*** MATERIAL PROVIDED Section Begins ***

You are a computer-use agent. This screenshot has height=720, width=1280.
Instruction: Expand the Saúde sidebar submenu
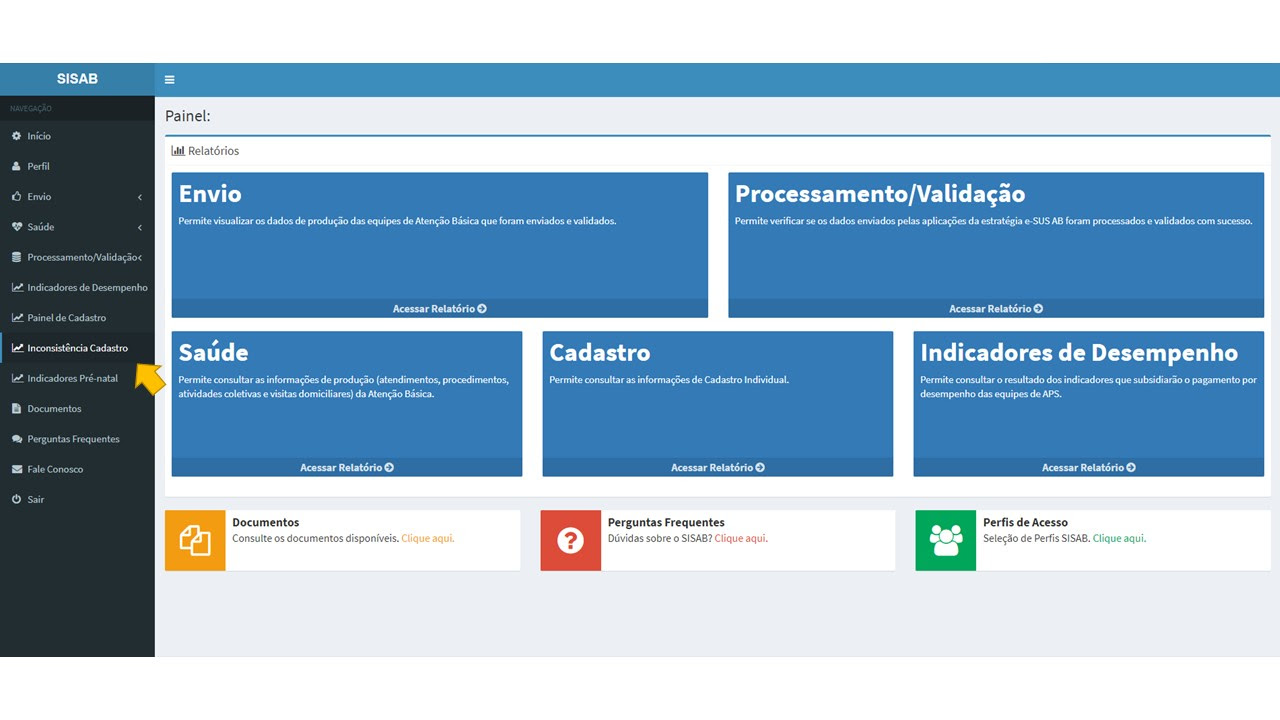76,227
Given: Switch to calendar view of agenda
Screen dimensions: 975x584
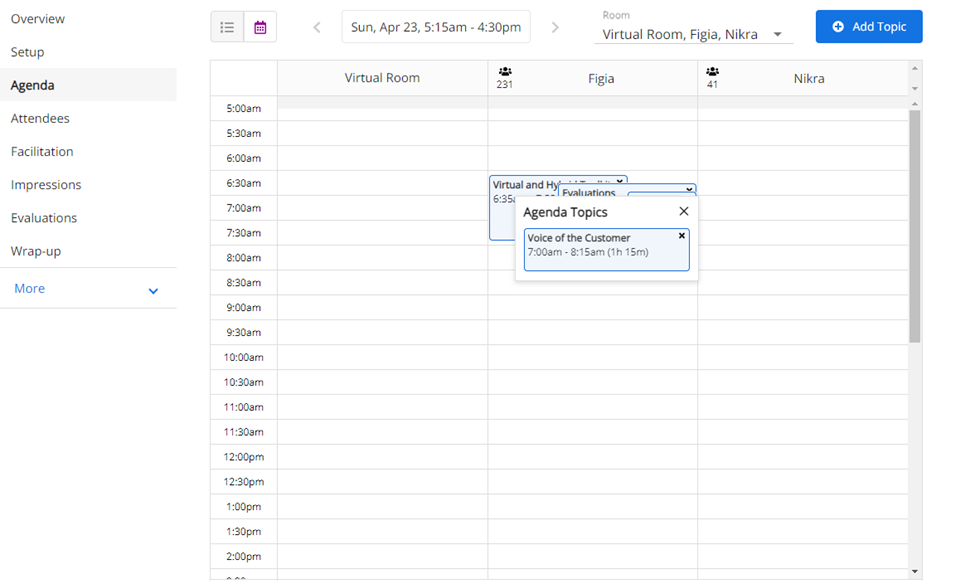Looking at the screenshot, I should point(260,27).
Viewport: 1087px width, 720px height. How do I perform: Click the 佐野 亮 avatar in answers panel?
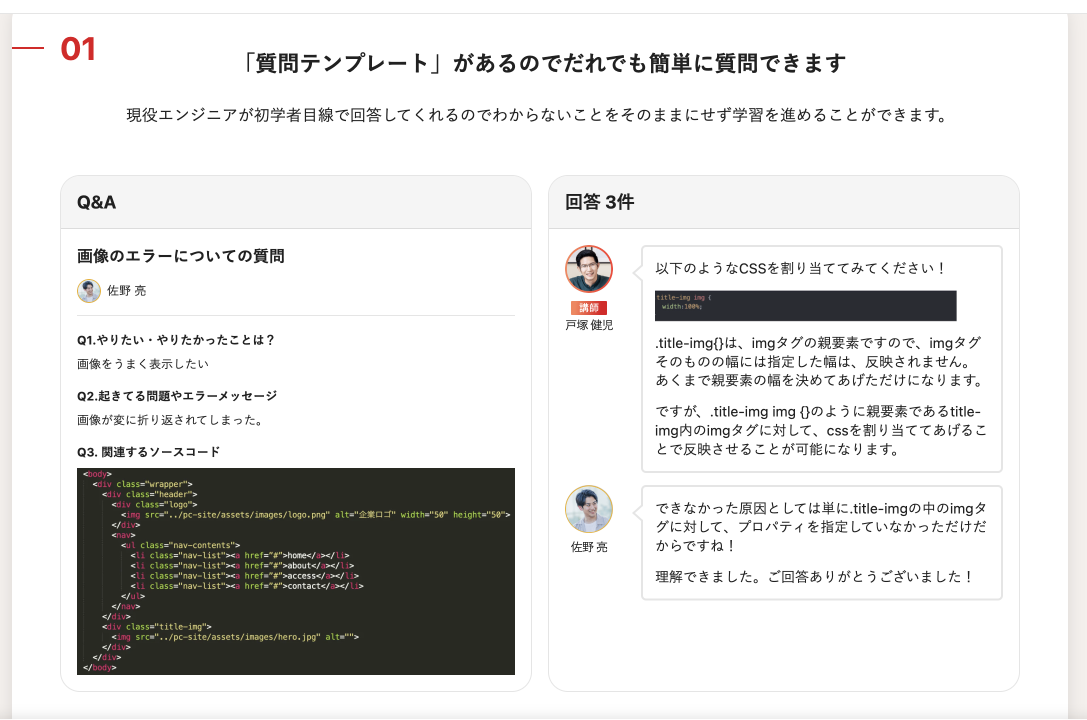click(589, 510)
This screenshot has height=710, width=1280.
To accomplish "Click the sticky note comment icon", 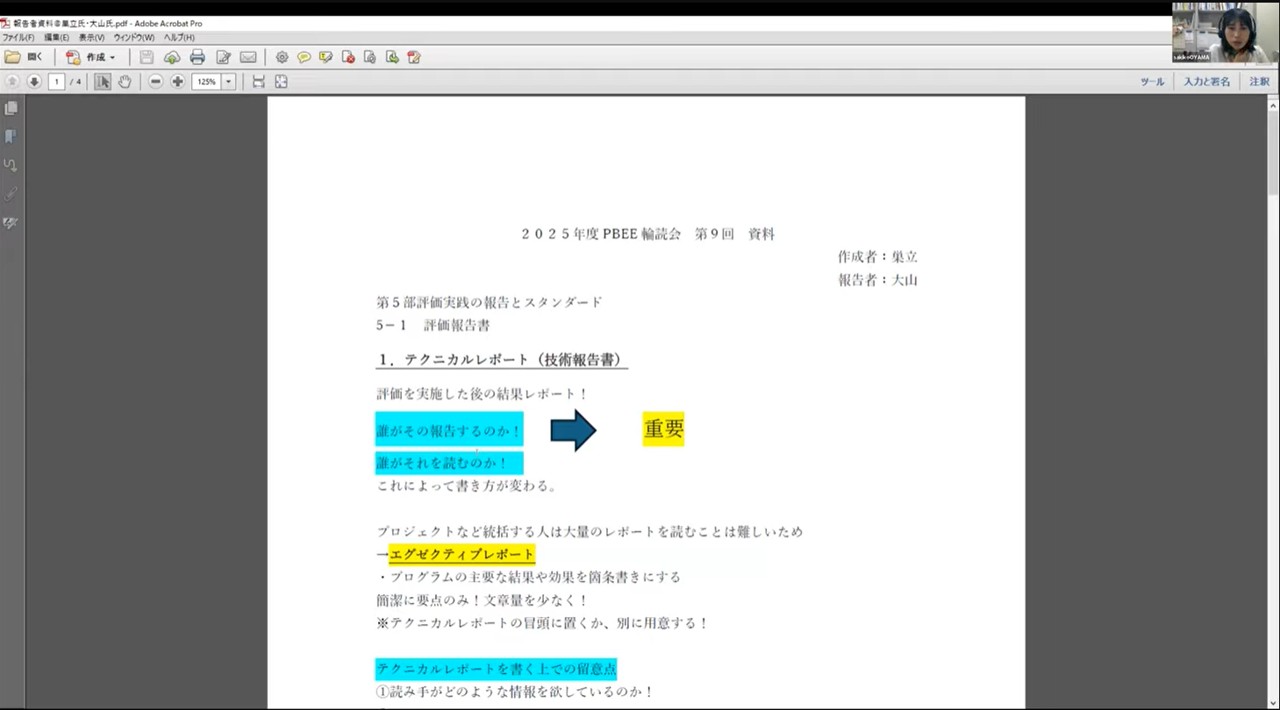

*** MATERIAL PROVIDED Section Ends ***
*** MATERIAL PROVIDED Section Begins ***

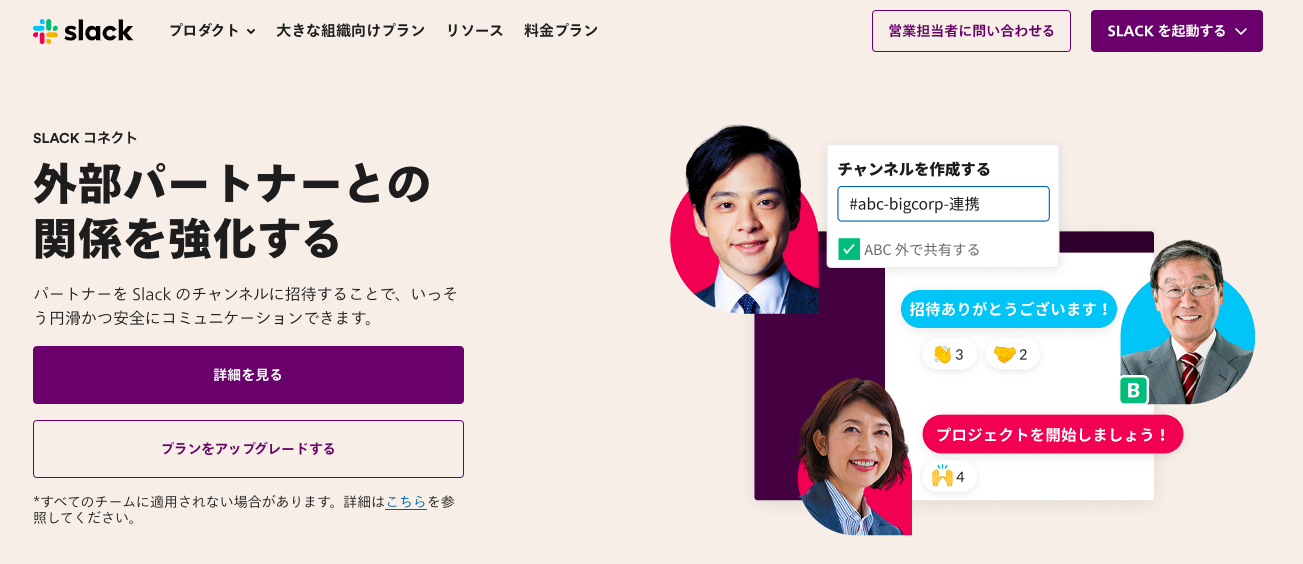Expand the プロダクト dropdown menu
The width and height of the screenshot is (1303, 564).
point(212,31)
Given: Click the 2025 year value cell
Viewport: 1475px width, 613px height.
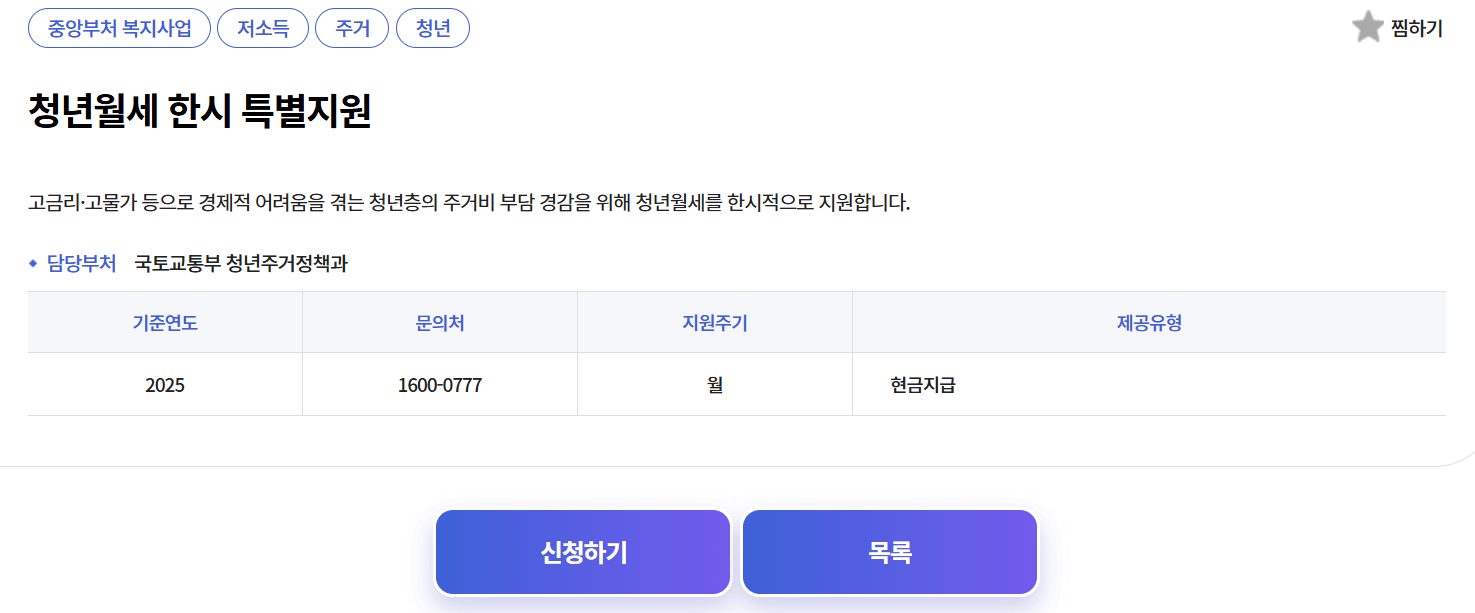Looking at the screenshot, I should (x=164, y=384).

*** MATERIAL PROVIDED Section Ends ***

TASK:
Each line between the one holding "This screenshot has height=710, width=1280." and the one holding "the sticky note", inclusive, should be copied exactly as it appears above, and pictures should be omitted.

SOLUTION FOR THIS PROBLEM:
This screenshot has height=710, width=1280.
To accomplish "Click the sticky note comment icon", 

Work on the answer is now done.